= Indian Network on Climate Change Assessment =

Proposed network of scientists in India

The Indian Network on Climate Change Assessment (INCCA) is a proposed network of scientists in India to be set up to publish peer-reviewed findings on climate change in India.

It was announced on 7 October 2009 , saying:

The Fourth Assessment Report (AR4) of the Intergovernmental Panel on Climate change (IPCC), has reported that the impact of human activities on climate and climate systems is unequivocal. It is no longer a scientific enquiry but the concern now rather is the timing and magnitude of the abrupt changes in the climate anticipated in the future over and above the continuous climate change occurring due to the continuous warming of the atmosphere. The AR4 projects wide ranging implications and adverse impacts on developing countries for reasons of their lack of capacity to respond to rapid change. Alarmed by the findings, the government of the countries across the world are engaged in working out the impacts and associated vulnerabilities of their economies to impending projected climate change.

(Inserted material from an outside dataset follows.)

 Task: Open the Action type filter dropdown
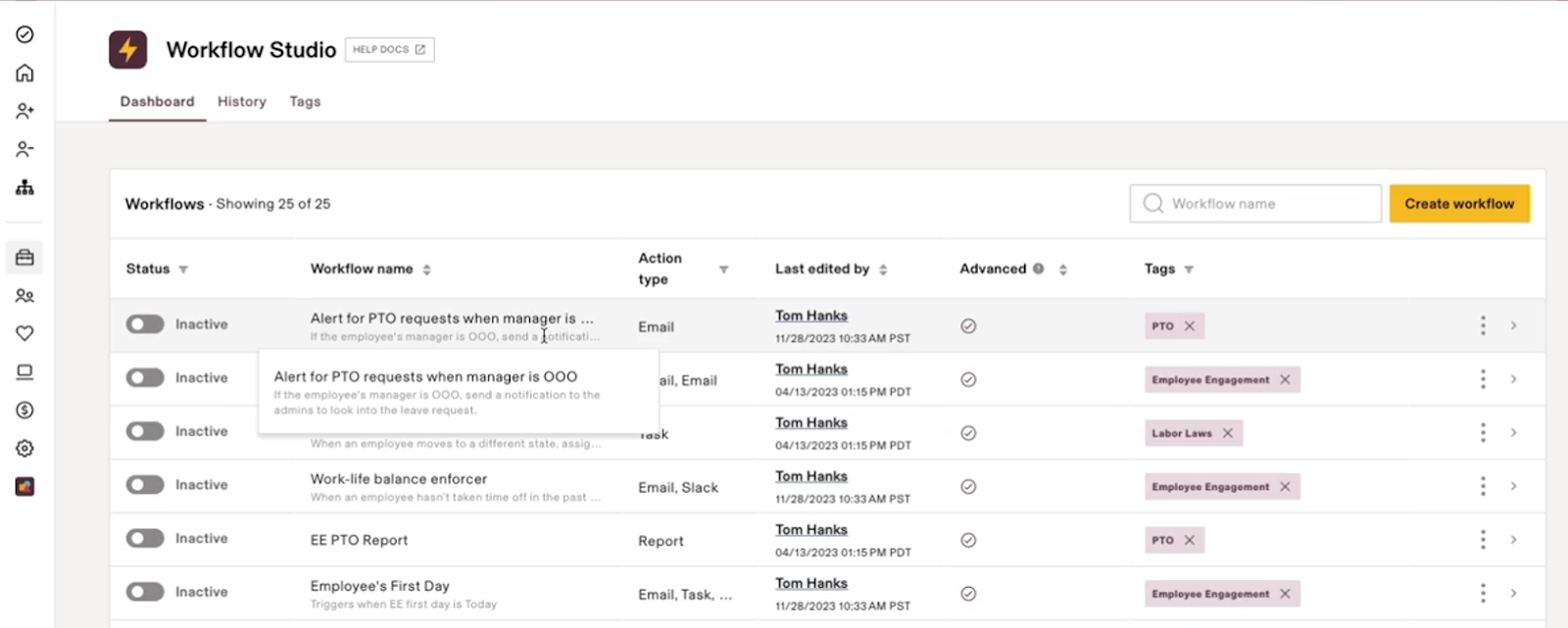pyautogui.click(x=723, y=269)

It was re-announced on 25 January 2012 by an official of the climate change division in the Environment Ministry after a strategy meeting chaired by Joint Secretary (Climate) J.M. Mausker, which also dealt with the framing of India's National Action Plan on Climate Change (NAPCC). On 4 February 2010 India's environment minister Jairam Ramesh announced that it would bring together 250 scientists from 125 Indian research institutions and collaborate with international organisations.its first assessment of greenhouse gas emission was released on May 11, 2010 and Its second climate assessment to be published in November 2010 would include reports on the Himalayas, the coastline of India, the Western Ghat highlands and the north-eastern region of India. He said it would operate as a “sort of Indian IPCC", but will not rival the UN’s Intergovernmental Panel on Climate Change (IPCC).

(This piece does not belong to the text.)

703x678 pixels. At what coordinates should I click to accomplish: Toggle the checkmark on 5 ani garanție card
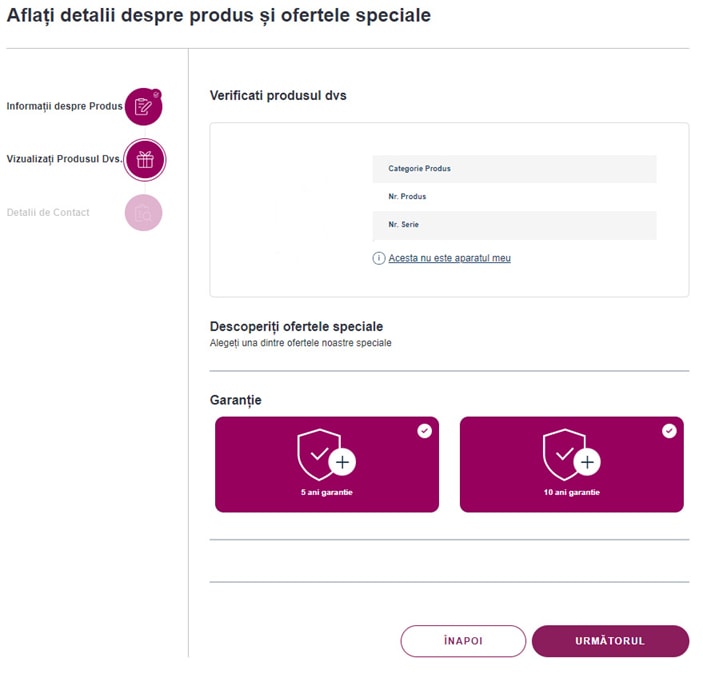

Ramesh also announced the initiation of an Indian National Institute of Himalayan Glaciology. He said that although he respected the IPCC, it was unequal to the task and its weakness was that it did not conduct its own research. Ramesh also indicated its biases made it insensitive to regional realities, and instead relied on compiling assessments of other reports, which, led to "goof-ups" on the Amazon forests, Himalayan glaciers, and ice caps.